Alabo la iniciativa privada de algunas empresas y bancos europeos, para con la ayuda a Grecia, y espero que cunda el ejemplo en las empresas y bancos de toda la Unión. Ya que creo, que es a éstos, a los que más les interesa lavar su imagen pública, después del desastre que provocaron en la economía europea. Pero para ello, lo mejor, no es hacer anuncios de televisión poco creíbles (como ellos suelen hacer) lo mejor, es que se comportaran como auténticos ciudadanos europeos y ayudaran a los países con problemas económicos de la Unión, sin poner ningún reparo en ello.
El caso de la ayuda a Grecia ha puesto en entredicho, otra vez, la identificación de los gobiernos europeos con la Unión Europea, e incluso la identificación entre las propias instituciones de ésta. Es increíble que en casos de crisis como éste (el de Grecia) se tarde tanto en llegar a un consenso entre los Estados miembros. Como decía Daniel Cohn-Bendt, hace poco, es en casos como éste, cuando alguien o algo debe crear un consenso donde no lo haya.

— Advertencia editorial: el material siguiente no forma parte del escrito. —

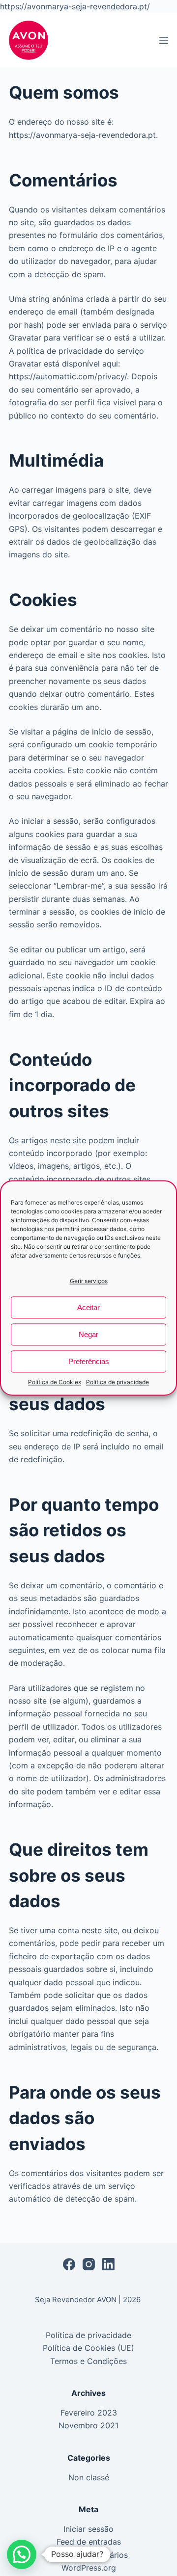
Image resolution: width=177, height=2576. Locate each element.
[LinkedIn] (108, 2264)
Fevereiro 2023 (88, 2413)
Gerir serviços (89, 1281)
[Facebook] (69, 2264)
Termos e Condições (88, 2361)
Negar (88, 1334)
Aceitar (88, 1307)
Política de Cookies (54, 1382)
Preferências (88, 1361)
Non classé (88, 2477)
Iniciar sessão (88, 2529)
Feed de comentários (89, 2555)
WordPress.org (88, 2568)
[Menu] (163, 40)
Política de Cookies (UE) (88, 2348)
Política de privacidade (117, 1382)
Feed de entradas (89, 2542)
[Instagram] (89, 2264)
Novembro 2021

Además, pienso, que las reformas que le exigen los estados colegas de la Unión Europea, al presidente Papandreu, son muy difíciles de realizar en tan poco tiempo, para un Estado con serios apuros económicos, como es el estado griego. Dándole además para ello, vergonzosas ayudas a crédito, de las que sacan un beneficio de un 3% a un 5%, a costa, no de un país extranjero, sino de un Estado de nuestra Europa.
Para problemas como éstos, está claro que hay que crear un Fondo Monetario Europeo, aunque sea a costa de modificar nuestros Tratados. Porque en realidad, todos sabemos, que tanto en el terreno económico como en el político, los Tratados Europeos jamás estarán completos hasta que la Unión Europea se convierta en un único país
Estoy seguro que Grecia y todos los países europeos a los que actualmente estamos dando ayuda financiera, como Portugal o Irlanda, terminarán solucionando sus problemas económicos. El dilema moral, está, en que si la ayuda que les estamos entregando hoy , no se la estaremos dando de forma excesivamente interesada, como crueles mercaderes, en vez de darla como los buenos compatriotas europeos, que deberíamos ser.